WORK INSTRUCTIONS =
Nothing in the data is to be left out; copy it exactly.

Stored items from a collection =
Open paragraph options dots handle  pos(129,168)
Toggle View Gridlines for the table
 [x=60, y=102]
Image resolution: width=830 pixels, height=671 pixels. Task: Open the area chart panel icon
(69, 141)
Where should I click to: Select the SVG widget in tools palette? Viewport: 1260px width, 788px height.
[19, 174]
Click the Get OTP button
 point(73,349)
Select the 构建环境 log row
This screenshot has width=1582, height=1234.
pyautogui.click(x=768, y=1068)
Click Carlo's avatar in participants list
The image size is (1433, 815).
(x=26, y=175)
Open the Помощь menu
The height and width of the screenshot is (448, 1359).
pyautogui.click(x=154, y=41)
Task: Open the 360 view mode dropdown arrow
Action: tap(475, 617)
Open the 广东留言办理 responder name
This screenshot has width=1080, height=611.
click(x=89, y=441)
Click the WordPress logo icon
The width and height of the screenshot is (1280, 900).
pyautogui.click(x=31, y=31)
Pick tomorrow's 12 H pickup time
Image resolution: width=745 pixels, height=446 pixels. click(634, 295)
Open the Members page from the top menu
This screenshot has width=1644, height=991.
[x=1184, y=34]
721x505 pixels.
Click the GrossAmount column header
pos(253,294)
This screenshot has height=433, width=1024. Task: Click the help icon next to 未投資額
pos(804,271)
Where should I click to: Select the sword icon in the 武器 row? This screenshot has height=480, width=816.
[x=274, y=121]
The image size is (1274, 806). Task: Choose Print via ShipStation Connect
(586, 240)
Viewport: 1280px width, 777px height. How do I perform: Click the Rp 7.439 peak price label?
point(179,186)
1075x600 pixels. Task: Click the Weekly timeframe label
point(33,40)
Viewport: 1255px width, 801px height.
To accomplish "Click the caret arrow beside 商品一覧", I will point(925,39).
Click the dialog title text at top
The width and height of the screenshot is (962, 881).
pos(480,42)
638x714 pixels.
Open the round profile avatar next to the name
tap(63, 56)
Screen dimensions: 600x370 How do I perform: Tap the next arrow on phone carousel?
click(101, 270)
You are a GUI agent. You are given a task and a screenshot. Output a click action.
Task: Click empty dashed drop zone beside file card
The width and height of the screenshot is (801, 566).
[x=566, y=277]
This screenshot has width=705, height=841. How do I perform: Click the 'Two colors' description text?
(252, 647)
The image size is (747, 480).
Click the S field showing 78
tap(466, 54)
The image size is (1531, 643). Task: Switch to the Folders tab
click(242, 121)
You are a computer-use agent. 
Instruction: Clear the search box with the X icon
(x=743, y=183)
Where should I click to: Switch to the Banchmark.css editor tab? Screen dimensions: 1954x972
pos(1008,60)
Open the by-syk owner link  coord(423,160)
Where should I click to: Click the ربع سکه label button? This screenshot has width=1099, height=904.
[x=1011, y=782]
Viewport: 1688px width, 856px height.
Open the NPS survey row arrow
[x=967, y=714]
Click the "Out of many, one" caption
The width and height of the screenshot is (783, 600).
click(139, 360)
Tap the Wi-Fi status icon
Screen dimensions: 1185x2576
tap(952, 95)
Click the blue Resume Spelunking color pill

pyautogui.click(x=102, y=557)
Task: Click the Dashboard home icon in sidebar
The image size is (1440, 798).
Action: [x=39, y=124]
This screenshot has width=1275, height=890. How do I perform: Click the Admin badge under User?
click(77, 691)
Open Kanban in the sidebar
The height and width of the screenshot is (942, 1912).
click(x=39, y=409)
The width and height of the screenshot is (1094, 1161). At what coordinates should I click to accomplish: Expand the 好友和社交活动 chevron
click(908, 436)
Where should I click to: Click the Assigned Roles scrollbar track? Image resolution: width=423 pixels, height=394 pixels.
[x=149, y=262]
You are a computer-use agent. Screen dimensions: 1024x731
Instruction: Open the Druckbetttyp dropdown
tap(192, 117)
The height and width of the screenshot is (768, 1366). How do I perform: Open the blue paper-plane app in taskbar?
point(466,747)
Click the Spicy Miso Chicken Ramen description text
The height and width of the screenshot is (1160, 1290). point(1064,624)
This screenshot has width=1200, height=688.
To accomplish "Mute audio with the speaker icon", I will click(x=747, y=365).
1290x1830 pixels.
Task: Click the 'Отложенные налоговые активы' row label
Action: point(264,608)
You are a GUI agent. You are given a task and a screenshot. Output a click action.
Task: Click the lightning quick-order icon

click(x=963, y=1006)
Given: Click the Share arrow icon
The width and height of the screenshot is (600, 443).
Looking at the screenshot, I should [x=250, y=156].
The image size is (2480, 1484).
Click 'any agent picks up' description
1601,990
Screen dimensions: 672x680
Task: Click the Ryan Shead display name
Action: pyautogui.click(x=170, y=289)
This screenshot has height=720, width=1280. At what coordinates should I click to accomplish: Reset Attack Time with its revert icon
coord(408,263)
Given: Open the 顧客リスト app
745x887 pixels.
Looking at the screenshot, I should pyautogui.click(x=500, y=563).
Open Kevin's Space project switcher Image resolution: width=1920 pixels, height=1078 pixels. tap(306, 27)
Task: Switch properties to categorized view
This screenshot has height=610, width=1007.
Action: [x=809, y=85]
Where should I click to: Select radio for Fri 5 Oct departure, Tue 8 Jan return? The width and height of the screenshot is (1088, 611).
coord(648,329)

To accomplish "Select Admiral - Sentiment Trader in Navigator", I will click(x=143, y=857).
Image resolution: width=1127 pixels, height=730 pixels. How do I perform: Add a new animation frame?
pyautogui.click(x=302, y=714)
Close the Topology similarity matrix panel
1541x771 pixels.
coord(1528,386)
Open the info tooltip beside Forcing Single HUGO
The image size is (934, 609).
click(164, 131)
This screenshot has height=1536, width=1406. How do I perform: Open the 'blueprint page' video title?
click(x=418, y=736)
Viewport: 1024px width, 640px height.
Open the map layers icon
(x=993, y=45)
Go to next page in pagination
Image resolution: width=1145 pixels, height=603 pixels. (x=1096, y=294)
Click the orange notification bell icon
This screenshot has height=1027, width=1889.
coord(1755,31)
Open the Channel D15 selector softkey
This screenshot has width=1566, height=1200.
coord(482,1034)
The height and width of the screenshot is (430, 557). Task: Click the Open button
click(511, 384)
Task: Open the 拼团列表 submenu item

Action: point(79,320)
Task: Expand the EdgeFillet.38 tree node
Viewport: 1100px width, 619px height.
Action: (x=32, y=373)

OUTPUT =
Open paragraph options dots handle  pos(129,168)
Toggle View Gridlines for the table
 [x=60, y=102]
Image resolution: width=830 pixels, height=671 pixels. Task: Open the area chart panel icon
(69, 141)
Where should I click to: Select the SVG widget in tools palette? Viewport: 1260px width, 788px height.
[19, 174]
Click the Get OTP button
 point(73,349)
Select the 构建环境 log row
This screenshot has width=1582, height=1234.
pyautogui.click(x=768, y=1068)
Click Carlo's avatar in participants list
The image size is (1433, 815).
(x=26, y=175)
Open the Помощь menu
The height and width of the screenshot is (448, 1359).
pyautogui.click(x=154, y=41)
Task: Open the 360 view mode dropdown arrow
Action: tap(475, 617)
Open the 广东留言办理 responder name
This screenshot has width=1080, height=611.
click(x=89, y=441)
Click the WordPress logo icon
The width and height of the screenshot is (1280, 900).
pyautogui.click(x=31, y=31)
Pick tomorrow's 12 H pickup time
Image resolution: width=745 pixels, height=446 pixels. click(634, 295)
Open the Members page from the top menu
This screenshot has width=1644, height=991.
[x=1184, y=34]
721x505 pixels.
Click the GrossAmount column header
pos(253,294)
This screenshot has height=433, width=1024. Task: Click the help icon next to 未投資額
pos(804,271)
Where should I click to: Select the sword icon in the 武器 row? This screenshot has height=480, width=816.
[x=274, y=121]
The image size is (1274, 806). Task: Choose Print via ShipStation Connect
(586, 240)
Viewport: 1280px width, 777px height. How do I perform: Click the Rp 7.439 peak price label?
point(179,186)
1075x600 pixels. Task: Click the Weekly timeframe label
point(33,40)
Viewport: 1255px width, 801px height.
To accomplish "Click the caret arrow beside 商品一覧", I will point(925,39).
Click the dialog title text at top
The width and height of the screenshot is (962, 881).
pos(480,42)
638x714 pixels.
Open the round profile avatar next to the name
tap(63, 56)
Screen dimensions: 600x370 How do I perform: Tap the next arrow on phone carousel?
click(101, 270)
You are a GUI agent. You are given a task and a screenshot. Output a click action.
Task: Click empty dashed drop zone beside file card
The width and height of the screenshot is (801, 566).
[x=566, y=277]
This screenshot has width=705, height=841. How do I perform: Click the 'Two colors' description text?
(252, 647)
The image size is (747, 480).
Click the S field showing 78
tap(466, 54)
The image size is (1531, 643). Task: Switch to the Folders tab
click(242, 121)
You are a computer-use agent. 
Instruction: Clear the search box with the X icon
(x=743, y=183)
Where should I click to: Switch to the Banchmark.css editor tab? Screen dimensions: 1954x972
pos(1008,60)
Open the by-syk owner link  coord(423,160)
Where should I click to: Click the ربع سکه label button? This screenshot has width=1099, height=904.
[x=1011, y=782]
Viewport: 1688px width, 856px height.
Open the NPS survey row arrow
[x=967, y=714]
Click the "Out of many, one" caption
The width and height of the screenshot is (783, 600).
click(139, 360)
Tap the Wi-Fi status icon
Screen dimensions: 1185x2576
tap(952, 95)
Click the blue Resume Spelunking color pill

pyautogui.click(x=102, y=557)
Task: Click the Dashboard home icon in sidebar
The image size is (1440, 798).
Action: [x=39, y=124]
This screenshot has width=1275, height=890. How do I perform: Click the Admin badge under User?
click(77, 691)
Open Kanban in the sidebar
The height and width of the screenshot is (942, 1912).
click(x=39, y=409)
The width and height of the screenshot is (1094, 1161). At what coordinates should I click to accomplish: Expand the 好友和社交活动 chevron
click(908, 436)
Where should I click to: Click the Assigned Roles scrollbar track? Image resolution: width=423 pixels, height=394 pixels.
[x=149, y=262]
You are a computer-use agent. Screen dimensions: 1024x731
Instruction: Open the Druckbetttyp dropdown
tap(192, 117)
The height and width of the screenshot is (768, 1366). How do I perform: Open the blue paper-plane app in taskbar?
point(466,747)
Click the Spicy Miso Chicken Ramen description text
The height and width of the screenshot is (1160, 1290). point(1064,624)
This screenshot has width=1200, height=688.
To accomplish "Mute audio with the speaker icon", I will click(x=747, y=365).
1290x1830 pixels.
Task: Click the 'Отложенные налоговые активы' row label
Action: point(264,608)
You are a GUI agent. You are given a task and a screenshot. Output a click action.
Task: Click the lightning quick-order icon

click(x=963, y=1006)
Given: Click the Share arrow icon
The width and height of the screenshot is (600, 443).
Looking at the screenshot, I should [x=250, y=156].
The image size is (2480, 1484).
Click 'any agent picks up' description
1601,990
Screen dimensions: 672x680
Task: Click the Ryan Shead display name
Action: pyautogui.click(x=170, y=289)
This screenshot has height=720, width=1280. At what coordinates should I click to accomplish: Reset Attack Time with its revert icon
coord(408,263)
Given: Open the 顧客リスト app
745x887 pixels.
Looking at the screenshot, I should pyautogui.click(x=500, y=563).
Open Kevin's Space project switcher Image resolution: width=1920 pixels, height=1078 pixels. tap(306, 27)
Task: Switch properties to categorized view
This screenshot has height=610, width=1007.
Action: [x=809, y=85]
Where should I click to: Select radio for Fri 5 Oct departure, Tue 8 Jan return? The width and height of the screenshot is (1088, 611).
coord(648,329)

To accomplish "Select Admiral - Sentiment Trader in Navigator", I will click(x=143, y=857).
Image resolution: width=1127 pixels, height=730 pixels. How do I perform: Add a new animation frame?
pyautogui.click(x=302, y=714)
Close the Topology similarity matrix panel
1541x771 pixels.
coord(1528,386)
Open the info tooltip beside Forcing Single HUGO
The image size is (934, 609).
click(164, 131)
This screenshot has height=1536, width=1406. How do I perform: Open the 'blueprint page' video title?
click(x=418, y=736)
Viewport: 1024px width, 640px height.
Open the map layers icon
(x=993, y=45)
Go to next page in pagination
Image resolution: width=1145 pixels, height=603 pixels. (x=1096, y=294)
Click the orange notification bell icon
This screenshot has height=1027, width=1889.
coord(1755,31)
Open the Channel D15 selector softkey
This screenshot has width=1566, height=1200.
coord(482,1034)
The height and width of the screenshot is (430, 557). Task: Click the Open button
click(511, 384)
Task: Open the 拼团列表 submenu item

Action: point(79,320)
Task: Expand the EdgeFillet.38 tree node
Viewport: 1100px width, 619px height.
Action: (x=32, y=373)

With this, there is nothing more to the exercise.